Wyświetl Pojedyńczy Post
Stary 21-06-2017, 14:07   #23
corax
Krucza
 
corax's Avatar
 
Reputacja: 1 corax ma wspaniałą reputacjęcorax ma wspaniałą reputacjęcorax ma wspaniałą reputacjęcorax ma wspaniałą reputacjęcorax ma wspaniałą reputacjęcorax ma wspaniałą reputacjęcorax ma wspaniałą reputacjęcorax ma wspaniałą reputacjęcorax ma wspaniałą reputacjęcorax ma wspaniałą reputacjęcorax ma wspaniałą reputację
Posty pisane do spółki z Dannym i Deanem - dzięki, panowie ;)

Najedzona Annika z radością wysłuchała planów nauczyciela na kolejne dni. Zwiedzanie, odkrywanie, jaskinie... to wszystko brzmiało jak zajebista frajda. Nie mogła się doczekać. Jednak upał panujący w parku narodowym odwrócił jej uwagę i skierował ją na tory bliższe nadchodzącym kilku godzinom.
Jezioro!

Wpadła do domku po to by przebrać się w prosty, sportowy strój kąpielowy. Dzięki bogom nie nosiła makijażu więc czas związany z przygotowaniami twarzy i ogólnej reprezentatywności został w jej przypadku ograniczony do minimum. Rozpuściła jedynie długie blond włosy wychodząc z założenia, że i tak się zmoczą i zabrawszy swój nieodłączny plecak pognała nad jezioro, nad którym rozłożyła się już grupka fanów pływania. Schowała plecak za jednym z drzew, tak by nie rzucał się w oczy i ruszyła biegiem ku molo na którym stała sztandarowa parka zakochanych Apollo High: Ken i Lindsay.

***


Znikąd za plecami pary “intelektualistów” pojawiła się też Annika, która po drodze minęła i Deana wpatrzonego w biust Lindsay. Dziewczyna nie zwracała na to jednak uwagi, przebiegając po drewnianym molo z głuchym dudniem. Umięśniona rzeźba jej sylwetki, luźno puszczone długie blond włosy zupełnie nie pasowały do standardowego image’u zapamiętanego przez kolegów i koleżanki ze szkoły. Nie czekając na nic wskoczyła z radosnym piskiem do wody na bombę, wzburzając wody jeziorka i tworząc chwilowo gwałtowne fale. Wynurzyła się z głośnym parsknięciem po chwili, odrzucając włosy do tyłu i chlapiąc przy tym wokół. Rozejrzała się po wodzie jakby dopiero łapiąc kontakt z rzeczywistością i zdając sobie sprawę, że może być obserwowana. W dziwnym odruchu pomachała do Lindsay i jej Misia zanim pomyślała co też robi. Zanurzyła się jednak momentalnie by ukryć zażenowanie brakiem ich reakcji.

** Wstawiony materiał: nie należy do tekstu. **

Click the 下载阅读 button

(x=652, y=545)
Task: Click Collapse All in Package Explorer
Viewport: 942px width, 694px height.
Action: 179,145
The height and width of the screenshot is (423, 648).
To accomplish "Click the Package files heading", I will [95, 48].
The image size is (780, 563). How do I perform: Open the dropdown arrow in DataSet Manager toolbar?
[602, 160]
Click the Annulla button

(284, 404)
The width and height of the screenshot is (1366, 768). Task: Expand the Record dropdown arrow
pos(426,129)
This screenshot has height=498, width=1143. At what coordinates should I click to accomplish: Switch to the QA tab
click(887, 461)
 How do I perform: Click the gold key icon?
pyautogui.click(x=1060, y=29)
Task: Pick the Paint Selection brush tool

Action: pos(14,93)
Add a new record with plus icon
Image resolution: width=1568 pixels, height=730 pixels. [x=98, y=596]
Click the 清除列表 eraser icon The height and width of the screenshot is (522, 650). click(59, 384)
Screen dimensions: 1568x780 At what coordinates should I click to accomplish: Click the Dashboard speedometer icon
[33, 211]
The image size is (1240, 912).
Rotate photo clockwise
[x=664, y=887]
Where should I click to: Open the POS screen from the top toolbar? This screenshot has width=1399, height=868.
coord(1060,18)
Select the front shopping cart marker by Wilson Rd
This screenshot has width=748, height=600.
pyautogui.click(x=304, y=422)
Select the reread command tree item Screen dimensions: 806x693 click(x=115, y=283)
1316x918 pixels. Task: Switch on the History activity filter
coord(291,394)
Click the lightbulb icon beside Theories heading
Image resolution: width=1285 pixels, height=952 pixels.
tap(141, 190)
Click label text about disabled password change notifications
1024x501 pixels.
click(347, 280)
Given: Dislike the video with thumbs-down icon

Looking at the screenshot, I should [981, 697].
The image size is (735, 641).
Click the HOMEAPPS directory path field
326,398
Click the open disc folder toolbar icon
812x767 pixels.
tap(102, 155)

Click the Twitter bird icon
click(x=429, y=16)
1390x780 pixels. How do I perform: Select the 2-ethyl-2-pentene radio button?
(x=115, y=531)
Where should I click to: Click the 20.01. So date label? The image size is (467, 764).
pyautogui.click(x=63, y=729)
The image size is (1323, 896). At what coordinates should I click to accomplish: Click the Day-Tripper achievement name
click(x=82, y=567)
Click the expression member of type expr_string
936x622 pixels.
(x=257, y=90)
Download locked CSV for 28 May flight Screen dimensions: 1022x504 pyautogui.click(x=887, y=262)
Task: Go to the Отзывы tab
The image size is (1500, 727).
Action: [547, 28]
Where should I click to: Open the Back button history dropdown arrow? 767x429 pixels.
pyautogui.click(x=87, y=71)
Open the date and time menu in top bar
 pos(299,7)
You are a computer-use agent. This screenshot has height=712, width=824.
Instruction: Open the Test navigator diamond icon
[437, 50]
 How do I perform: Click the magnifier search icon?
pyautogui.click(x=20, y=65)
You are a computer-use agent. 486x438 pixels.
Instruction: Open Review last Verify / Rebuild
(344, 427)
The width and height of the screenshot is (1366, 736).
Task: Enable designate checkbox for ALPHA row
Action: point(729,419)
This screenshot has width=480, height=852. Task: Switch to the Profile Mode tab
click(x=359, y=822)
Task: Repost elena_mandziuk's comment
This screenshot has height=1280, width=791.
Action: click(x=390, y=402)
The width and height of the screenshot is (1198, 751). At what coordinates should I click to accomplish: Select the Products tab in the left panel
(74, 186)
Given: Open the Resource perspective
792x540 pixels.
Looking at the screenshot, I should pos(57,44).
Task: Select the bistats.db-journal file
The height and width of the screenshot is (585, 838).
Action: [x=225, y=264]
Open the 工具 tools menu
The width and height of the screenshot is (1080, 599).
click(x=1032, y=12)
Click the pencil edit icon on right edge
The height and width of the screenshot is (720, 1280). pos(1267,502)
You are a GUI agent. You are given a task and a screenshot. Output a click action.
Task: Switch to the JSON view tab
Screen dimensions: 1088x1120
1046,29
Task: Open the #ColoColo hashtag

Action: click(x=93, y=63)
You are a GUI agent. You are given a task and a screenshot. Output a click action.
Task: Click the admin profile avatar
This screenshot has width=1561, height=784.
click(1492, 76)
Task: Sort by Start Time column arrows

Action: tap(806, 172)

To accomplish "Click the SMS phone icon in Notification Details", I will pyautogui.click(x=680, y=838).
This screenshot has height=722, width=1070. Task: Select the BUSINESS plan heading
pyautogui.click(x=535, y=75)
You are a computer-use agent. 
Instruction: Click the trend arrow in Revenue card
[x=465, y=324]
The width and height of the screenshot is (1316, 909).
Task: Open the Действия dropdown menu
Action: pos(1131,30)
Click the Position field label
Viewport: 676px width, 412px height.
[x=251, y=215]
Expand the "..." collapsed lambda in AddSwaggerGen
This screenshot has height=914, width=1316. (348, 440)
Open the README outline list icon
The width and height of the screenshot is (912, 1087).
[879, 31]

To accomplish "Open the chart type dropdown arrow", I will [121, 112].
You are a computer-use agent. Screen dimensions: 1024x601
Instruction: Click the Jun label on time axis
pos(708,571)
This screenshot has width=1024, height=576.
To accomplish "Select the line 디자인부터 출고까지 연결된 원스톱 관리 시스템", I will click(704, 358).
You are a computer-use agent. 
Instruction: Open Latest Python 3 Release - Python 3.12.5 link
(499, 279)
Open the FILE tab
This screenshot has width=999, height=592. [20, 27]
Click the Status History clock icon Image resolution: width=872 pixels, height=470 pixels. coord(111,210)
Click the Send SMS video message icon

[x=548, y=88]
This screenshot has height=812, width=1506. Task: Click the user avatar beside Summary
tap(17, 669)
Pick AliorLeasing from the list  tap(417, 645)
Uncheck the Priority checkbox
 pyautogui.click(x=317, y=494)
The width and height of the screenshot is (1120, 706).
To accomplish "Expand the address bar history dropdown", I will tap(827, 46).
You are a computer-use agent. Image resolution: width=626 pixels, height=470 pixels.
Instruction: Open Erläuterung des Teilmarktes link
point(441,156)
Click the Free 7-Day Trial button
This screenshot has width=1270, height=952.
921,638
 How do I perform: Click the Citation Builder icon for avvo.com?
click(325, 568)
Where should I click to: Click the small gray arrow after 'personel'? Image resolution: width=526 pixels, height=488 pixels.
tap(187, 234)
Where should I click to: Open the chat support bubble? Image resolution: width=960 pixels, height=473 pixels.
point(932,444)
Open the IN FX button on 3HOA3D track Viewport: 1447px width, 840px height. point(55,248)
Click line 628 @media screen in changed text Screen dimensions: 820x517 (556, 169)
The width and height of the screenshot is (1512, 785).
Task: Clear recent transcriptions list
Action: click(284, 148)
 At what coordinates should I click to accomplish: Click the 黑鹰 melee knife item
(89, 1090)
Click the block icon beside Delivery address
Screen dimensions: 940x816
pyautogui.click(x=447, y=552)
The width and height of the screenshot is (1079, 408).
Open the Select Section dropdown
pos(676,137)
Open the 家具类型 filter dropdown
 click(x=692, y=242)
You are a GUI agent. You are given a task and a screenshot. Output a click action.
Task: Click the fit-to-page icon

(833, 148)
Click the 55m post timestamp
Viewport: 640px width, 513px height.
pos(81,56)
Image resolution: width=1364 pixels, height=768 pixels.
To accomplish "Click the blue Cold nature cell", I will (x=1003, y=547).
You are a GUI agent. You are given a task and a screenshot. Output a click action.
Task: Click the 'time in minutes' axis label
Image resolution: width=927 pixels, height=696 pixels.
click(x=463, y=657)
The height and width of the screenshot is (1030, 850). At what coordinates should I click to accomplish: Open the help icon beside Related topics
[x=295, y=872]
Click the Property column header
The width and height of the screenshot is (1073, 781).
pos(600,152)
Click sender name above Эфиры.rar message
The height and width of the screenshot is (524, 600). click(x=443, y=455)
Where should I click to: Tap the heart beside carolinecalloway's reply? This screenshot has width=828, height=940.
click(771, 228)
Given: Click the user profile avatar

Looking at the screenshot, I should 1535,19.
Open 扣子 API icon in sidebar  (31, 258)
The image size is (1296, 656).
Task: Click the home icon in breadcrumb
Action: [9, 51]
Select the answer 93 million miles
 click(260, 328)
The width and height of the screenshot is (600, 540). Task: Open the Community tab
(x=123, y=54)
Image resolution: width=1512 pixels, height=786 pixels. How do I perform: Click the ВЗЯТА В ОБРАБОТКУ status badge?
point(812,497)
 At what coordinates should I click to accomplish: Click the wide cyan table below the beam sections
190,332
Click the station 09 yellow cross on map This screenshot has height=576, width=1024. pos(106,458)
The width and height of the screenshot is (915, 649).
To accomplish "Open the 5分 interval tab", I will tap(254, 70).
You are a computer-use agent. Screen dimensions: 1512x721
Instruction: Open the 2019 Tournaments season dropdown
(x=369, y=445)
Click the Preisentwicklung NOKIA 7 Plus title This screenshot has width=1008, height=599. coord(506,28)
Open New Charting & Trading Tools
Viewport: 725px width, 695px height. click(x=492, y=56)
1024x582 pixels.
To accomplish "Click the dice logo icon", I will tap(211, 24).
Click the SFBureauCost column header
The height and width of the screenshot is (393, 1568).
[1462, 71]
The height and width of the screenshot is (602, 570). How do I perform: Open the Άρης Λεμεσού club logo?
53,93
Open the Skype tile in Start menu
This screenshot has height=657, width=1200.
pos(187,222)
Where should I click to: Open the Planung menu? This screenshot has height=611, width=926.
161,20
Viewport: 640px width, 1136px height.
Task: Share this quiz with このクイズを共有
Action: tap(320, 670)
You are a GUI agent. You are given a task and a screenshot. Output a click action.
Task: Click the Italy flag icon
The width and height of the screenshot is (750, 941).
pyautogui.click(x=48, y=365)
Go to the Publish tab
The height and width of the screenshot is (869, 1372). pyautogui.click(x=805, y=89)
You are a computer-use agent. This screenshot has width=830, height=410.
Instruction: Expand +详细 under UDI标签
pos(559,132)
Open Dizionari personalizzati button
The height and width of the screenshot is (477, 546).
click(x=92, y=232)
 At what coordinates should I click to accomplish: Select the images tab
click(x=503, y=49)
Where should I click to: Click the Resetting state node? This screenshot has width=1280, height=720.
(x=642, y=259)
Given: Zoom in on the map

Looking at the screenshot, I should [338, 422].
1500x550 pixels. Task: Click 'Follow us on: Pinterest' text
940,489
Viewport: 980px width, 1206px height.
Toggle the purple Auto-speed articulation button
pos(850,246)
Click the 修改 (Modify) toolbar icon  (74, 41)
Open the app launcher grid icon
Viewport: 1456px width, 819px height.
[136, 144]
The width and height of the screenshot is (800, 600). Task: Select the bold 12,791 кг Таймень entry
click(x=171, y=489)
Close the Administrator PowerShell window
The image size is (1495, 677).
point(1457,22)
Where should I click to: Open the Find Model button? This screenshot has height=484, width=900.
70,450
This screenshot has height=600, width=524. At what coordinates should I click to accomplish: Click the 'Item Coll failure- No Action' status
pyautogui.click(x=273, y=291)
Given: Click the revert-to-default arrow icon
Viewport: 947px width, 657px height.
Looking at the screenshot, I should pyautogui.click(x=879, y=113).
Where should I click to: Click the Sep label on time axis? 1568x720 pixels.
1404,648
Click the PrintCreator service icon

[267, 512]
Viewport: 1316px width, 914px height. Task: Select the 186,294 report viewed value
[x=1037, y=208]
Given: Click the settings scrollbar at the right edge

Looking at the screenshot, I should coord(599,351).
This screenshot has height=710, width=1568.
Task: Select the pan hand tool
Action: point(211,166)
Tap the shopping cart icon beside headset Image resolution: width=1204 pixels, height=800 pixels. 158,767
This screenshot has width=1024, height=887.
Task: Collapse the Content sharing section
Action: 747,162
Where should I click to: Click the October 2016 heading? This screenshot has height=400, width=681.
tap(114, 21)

Chwilę później na pomoście pojawił się Dean. Czuł się niezręcznie, burząc intymność parze zakochanych, ale widok Anniki wskakującej do wody sprawił, że van der Veen również chciał skorzystać z uroków jeziora. Ściągnął podkoszulek, a potem spodnie, przyciągając tym samym spojrzenie Claire. Zostawił je niezłożone, po czym bardzo szybko wyzuł buty i ześlizgnął się do przyjemnie chłodnej toni. Poczuł się jak ryba w wodzie.
- Ścigamy się? - zapytał Annikę. Miał nadzieję, że usłyszała jego słowa. Uśmiechał się od ucha do ucha.
- Dajesz. Do tego krzaka po drugiej stronie? - blondynka spojrzała na Deana tak jasnymi oczyma, że niemal przeźroczystymi i wskazała duży krzew dzikiej róży po na brzegu po prawej stronie mola. - Dasz radę? - zatroszczyła się i uniosła lekko brew w pytaniu, nieświadoma, że powątpiewanie w “męskość” dorastających przedstawicieli płci męskiej nigdy nie jest dobrym zagraniem.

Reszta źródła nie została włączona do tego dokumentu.